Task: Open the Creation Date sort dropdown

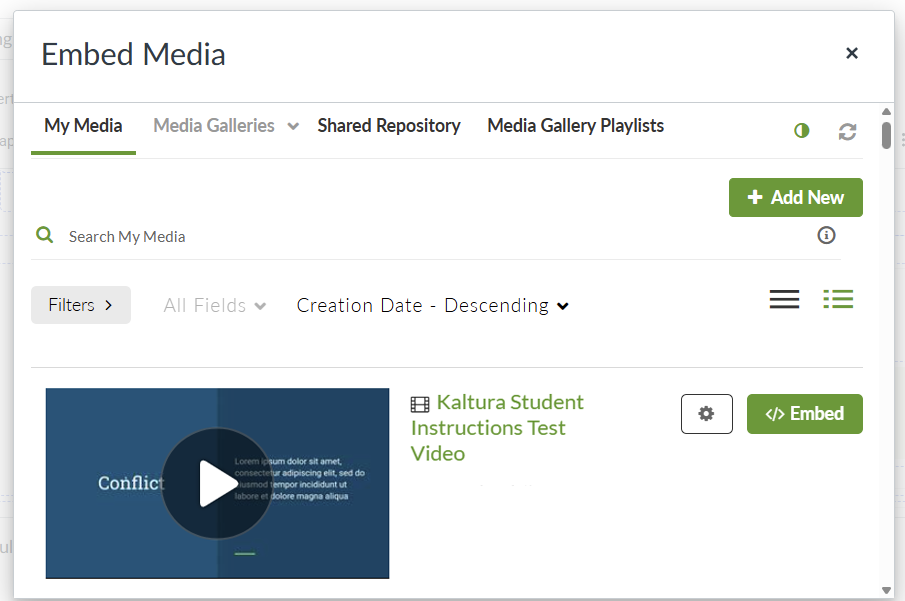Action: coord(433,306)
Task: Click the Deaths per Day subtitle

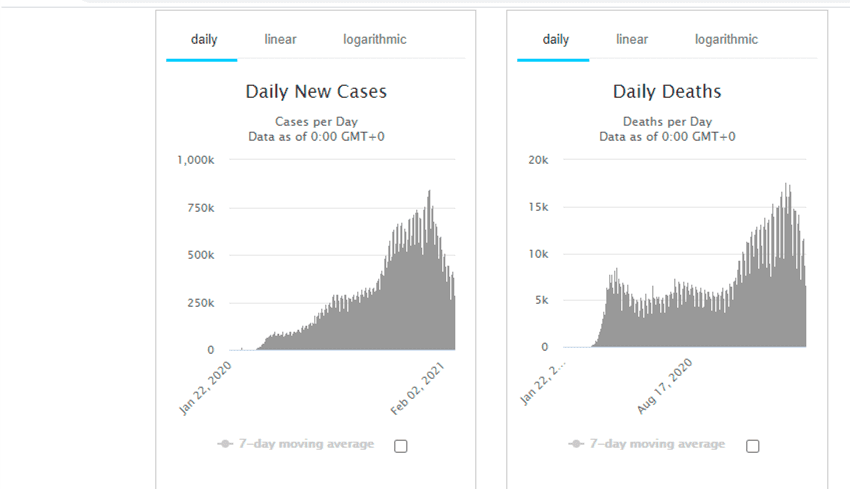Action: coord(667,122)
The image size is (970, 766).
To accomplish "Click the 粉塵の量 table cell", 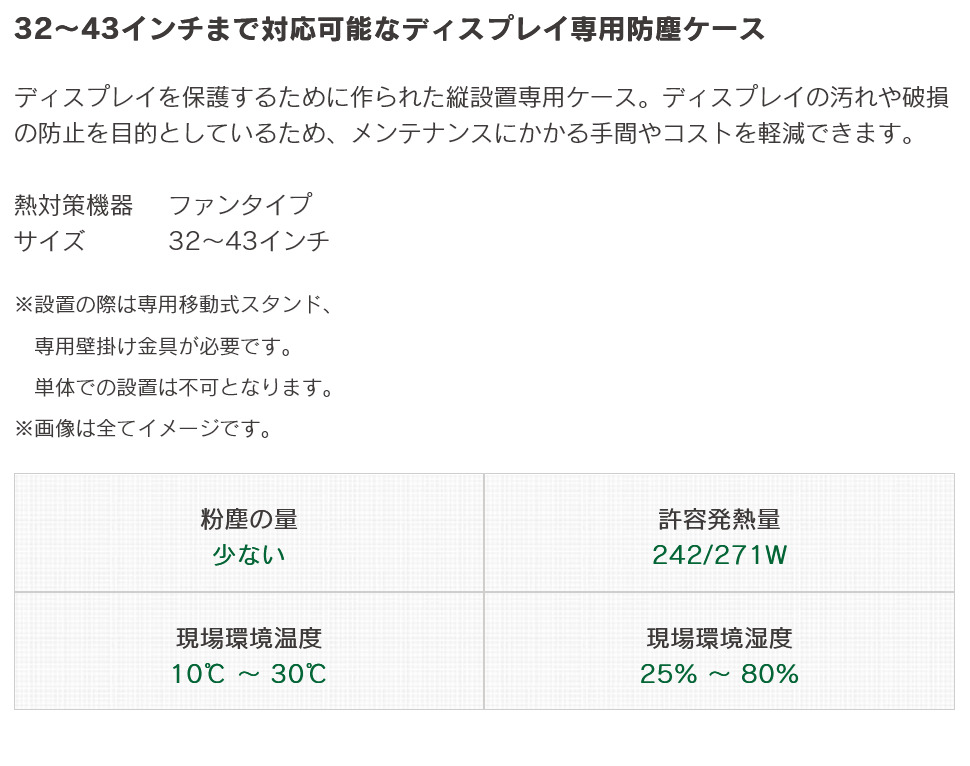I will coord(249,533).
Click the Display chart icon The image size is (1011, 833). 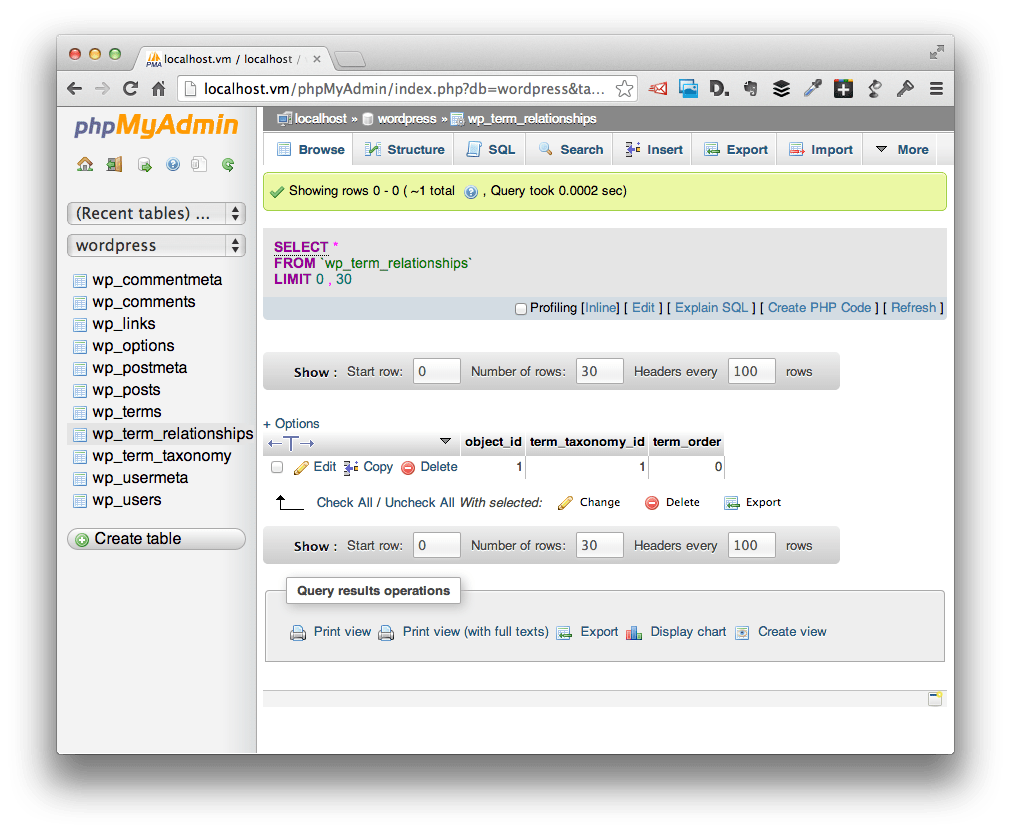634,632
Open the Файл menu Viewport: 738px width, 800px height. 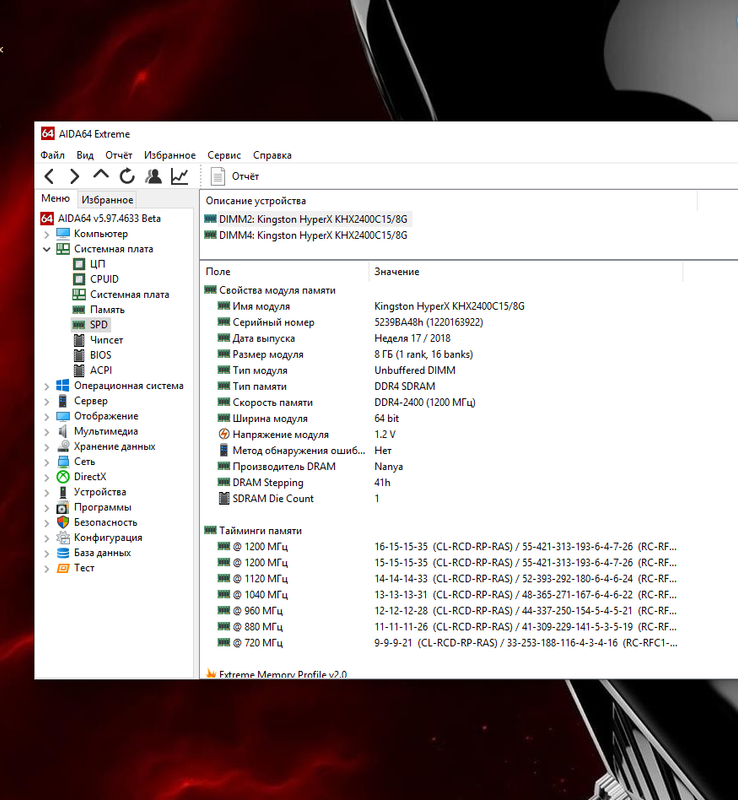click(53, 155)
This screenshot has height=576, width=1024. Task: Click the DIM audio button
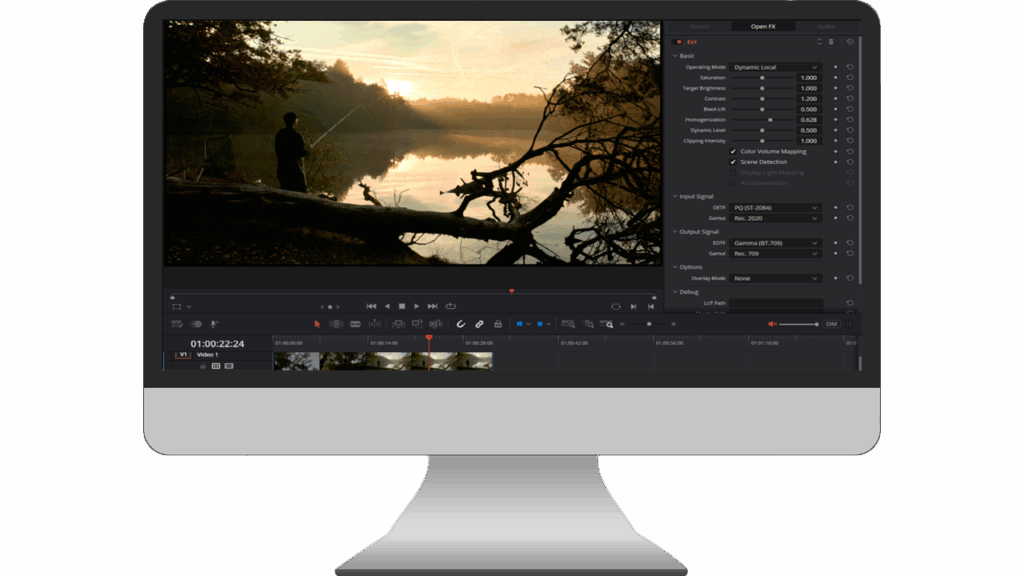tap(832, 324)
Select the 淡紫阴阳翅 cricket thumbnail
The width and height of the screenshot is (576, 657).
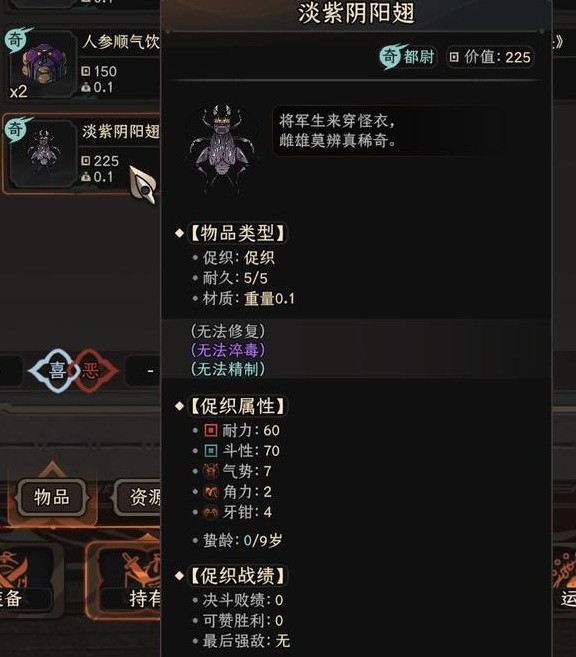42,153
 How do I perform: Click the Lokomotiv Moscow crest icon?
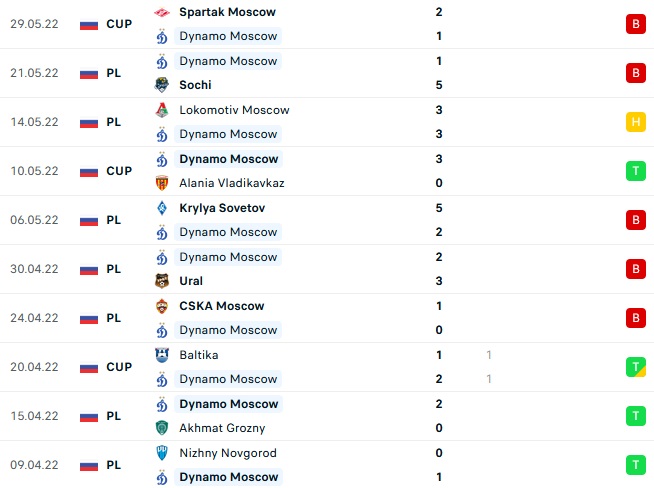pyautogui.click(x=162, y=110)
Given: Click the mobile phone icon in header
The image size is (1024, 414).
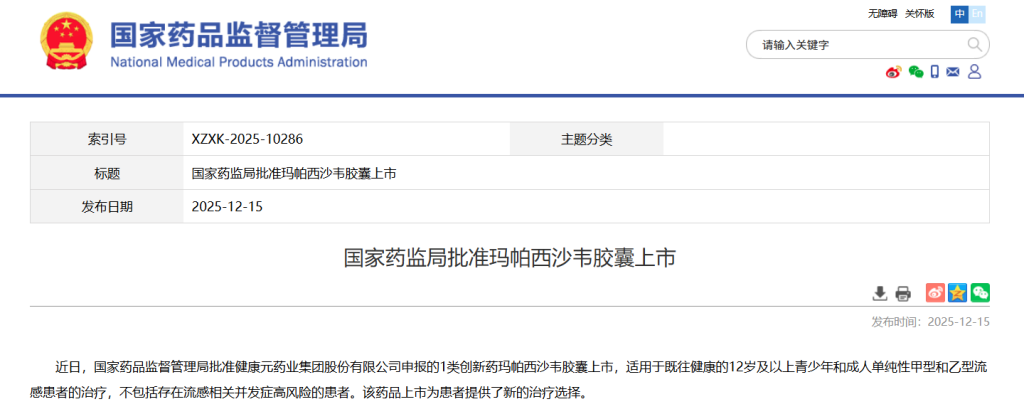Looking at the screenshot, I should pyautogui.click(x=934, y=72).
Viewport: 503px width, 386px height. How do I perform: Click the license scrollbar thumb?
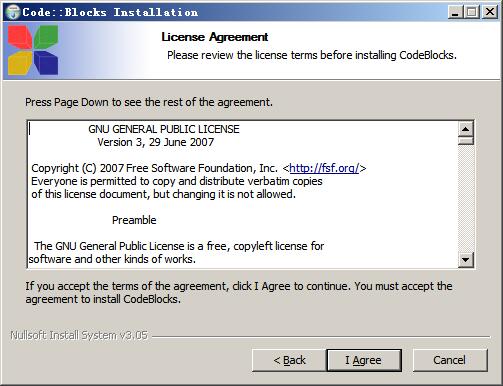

────────

• _Goal of the exercise_
The line containing "Given: Click the mobile phone icon in header" and all lines after it, through the last line of the records, should be returned exactly. Omit the pictures.

• _Solution_
Given: Click the mobile phone icon in header
The image size is (1024, 414).
Looking at the screenshot, I should pyautogui.click(x=934, y=72).
Viewport: 503px width, 386px height. How do I perform: Click the license scrollbar thumb?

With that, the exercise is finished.